1. The sole petitioner in the Election petition died on 21st July, 1978. By order dated 24th July, 1978 the Election petition was held to have been abated. The office was directed to caused the publication to be made in two daily newspaper and the state Government Gazette. The two daily newspaper are Enaadu of Visakhapatnam edition and Indian Express of Vijayawada edition in which the directions contained in sub-section (3) of section 112 of the Representation of the people Act (hereinafter referred to as the Act) were published. The present petitioner in Application 111 of 1978 happens to be an elector in the 12 Therlam Assembly constituency and registered elector at serial number 779 of 1977 of the Elector al Roll of Therlam Assembly constituency, part 47, Mugunda village. He is, incidentally also the son of the deceased in Election petition 9 of 1978. The petitioner filed the above Application to permit him to be substituted in the place of the deceased and continue the proceedings. The Application although dated 12-8- 1978, was field in the High court on 21- 8- 1978. In the counter affidavit field by the respondent it is averred that Application 111 of 1978 is barred by limitation as it has been field beyond the period of fourteen days permitted by section 112(3) of the Act. According to the counter- affidavit citations were published in Indian Express, Vijayawada edition on 8-8- 1978, in Ennadu of Visakhapatnam edition on 13080 1978. Although the Application appears to have been field on 21- 8- 1978 and as such within fourteen days of the publication, nevertheless. it is contended that the Application field on 21- 8- 1978 cannot be considered to have been field according to law and, therefore, it cannot be said that the Application is within limitation. what is contended is that this Application was not presented by the petitioner in his personal capacity which he could have done as per the law. The Application was field by Mr. I. Koti Reddi, who on the date when the Application was field on 21- 8-1978 , the office raised as manu as six objection and returned the Application for compliance on 1-9-1978. The petitioner complied with five objections and represented the
Application of 4-9- 1978 undertaking to comply with the sixth objections before 11- 9--1978 which he die by filing the Vakalat on 11- 9-1978. Therefore, it is submitted that Application 111 of 1978 should be considered to have been field properly and in accordance with law only on 11- 9-1978. If that is so, then it would be beyond the period of fourteen days provided for under the Act and as such it is liable to be dismissed.

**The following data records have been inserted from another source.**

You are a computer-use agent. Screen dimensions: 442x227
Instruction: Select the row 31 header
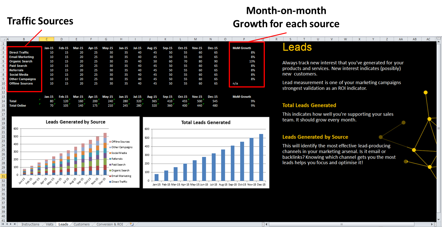coord(3,176)
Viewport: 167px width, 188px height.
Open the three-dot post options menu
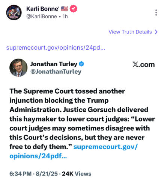click(156, 12)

2. In order to prove that Application 111 of 1978 was field by Mr. I. Koti Reddy and not by the petitioner himself, and Mr. Kote Reddy was not holding the Vakalat on 21- 8- 1978, the respondent relied upon the application which has been signed by Mr. I. Koti Reddy himself and not by the petitioner. Mr. I. Koti Reddy states that his clerk and the petitioner himself filed the Application. I regret that this is not borne out from the S. R. Register. A perusal of S. R No 68631 dated 21- 8-1978 would show that it was Mr. I. Koti Reddy who had field the said Application. Thus it can safely be found that Application 111 of 1978, appears to have been field on 21- 8- 1978, was not field by the petitioner him self but by Mr. I. Koti Reddy was not holding Vakalat for the petitioner , Hence , I find that on 21- 8- 1978 Application 111/ 78 was field by Mr. I. Koti Reddy who was not holding any Vakalat for the petitioner on that day, but the Vakalat was field on 11- 9-1978. In these circumstances, it is now to be seen, in the light of the relevant provisions of law as to whether the Application could be considered to have been legally and properly field on 21- 8-1978. Section 112 of the Act provides:
'Abatement of Election petitions: (1) An election petition shall abate only on the death of a sole petitioner or of the survivor of several petitioners.
(2) Where an election petition abated under sub-sec. (1), the High court shall cause the fact to bee published in such manner as it may deem fit.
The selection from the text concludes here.